Phil came back to see us last week and check on our fluffy chicks. The owls are about two weeks short of fledging. Of the 90 sites Phil has visited this year, he’s found 37 chicks – six of them at Blickling. So the success rate for the estate is really good and we're sustaining a good owl population.
Keeping rings on our barn owls
The sight of a barn owl flying across the landscape hunting for prey, is something quite spectacular. With thousands of acres to explore, the parkland at Blickling is perfect hunting ground with plenty of nooks to set up home to grow the family.
Having known there was movement in a couple of owl boxes at Abel Heath Farm, the countryside team invited Phil Littler, member of the North West Norfolk Ringing Group, to come along and take a peek.
Ringing the nestlings
Phil discovered that there were three nestlings in the first box, ready for ringing. The process of ringing helps to monitor the population and movement of birds, as well as their longevity. It also means that there is more chance of recovery if an owl is sick or injured. As a conservation charity, it's vital that we protect our landscapes, to help conserve one of the most beautiful birds alongside all the other animals that call the parkland 'home'.
Most Barn Owls are ringed as nestlings at between three and seven weeks old. By measuring their wing span and looking at the development of their feathers, Phil confirmed that our Blickling babies at Abel Heath were just under three weeks old.

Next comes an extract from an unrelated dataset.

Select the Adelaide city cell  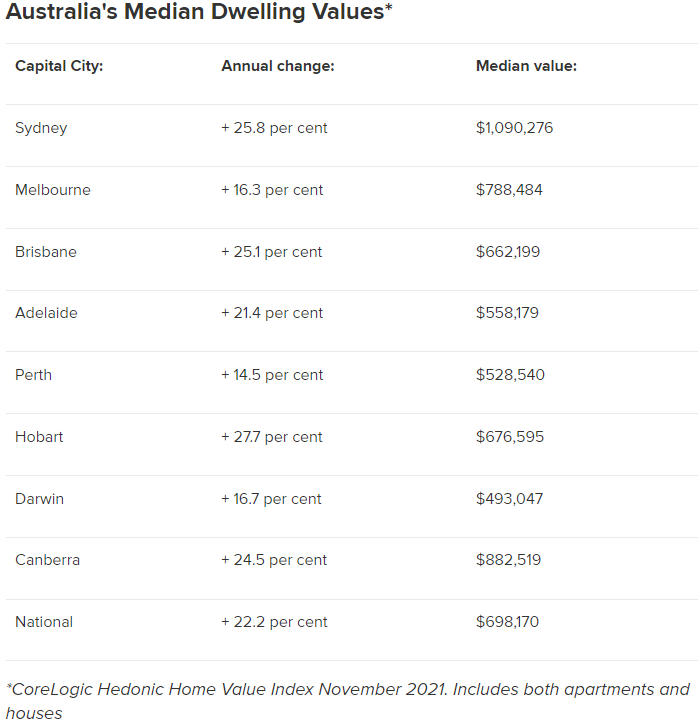[x=46, y=313]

At a barn along a country track on the estate, we came across another nestling, this time, around four weeks old. As we arrived we saw the mother leaving the nest to find food, gliding silently across the field.

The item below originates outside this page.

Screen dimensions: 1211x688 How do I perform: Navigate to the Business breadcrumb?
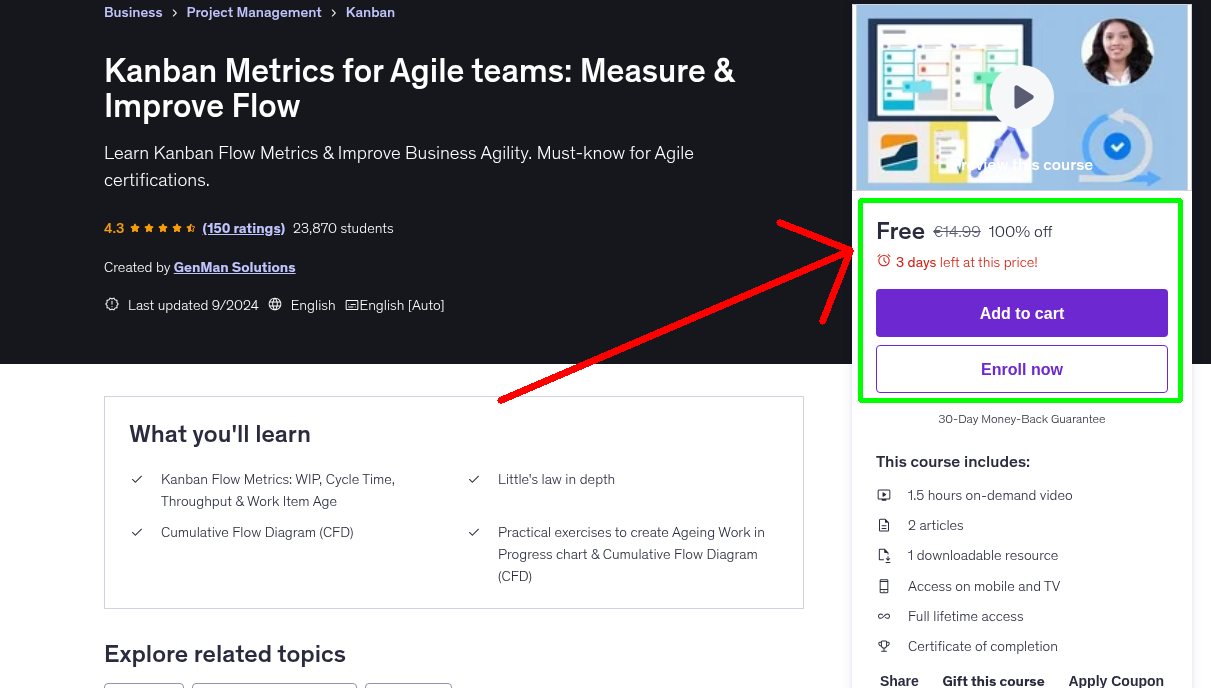(133, 12)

They’re so light to hold at this stage, and look so small, that it’s hard to believe they’ll be leaving the nest by the time they’re ten weeks. Even in three weeks, their recognisable feathers are starting to show through and by five weeks their piercing dark eyes are open and their feathers more defined.
" Owls are fairly sedentary creatures. They don’t ever really move further than five kilometres from where they first started."
Finding a good home
There are a number of owl boxes set up around the parkland for owls to mark as their own, while others will choose a more traditional nesting place, in an old tree. Phil came across some even smaller babies in a tree nest that won't be ready for ringing for another few weeks.
At Abel Heath Farm, the boxes are close by in neighbouring barns which is ideal for the male. When the babies start to hatch the mother owl makes him leave and he has to find a new home. If there’s a home nearby, he can set up there, and then the female can come and join him to start a second clutch.
We’ve set up owl cams to monitor their journey and see how they develop, so we’ll keep you posted.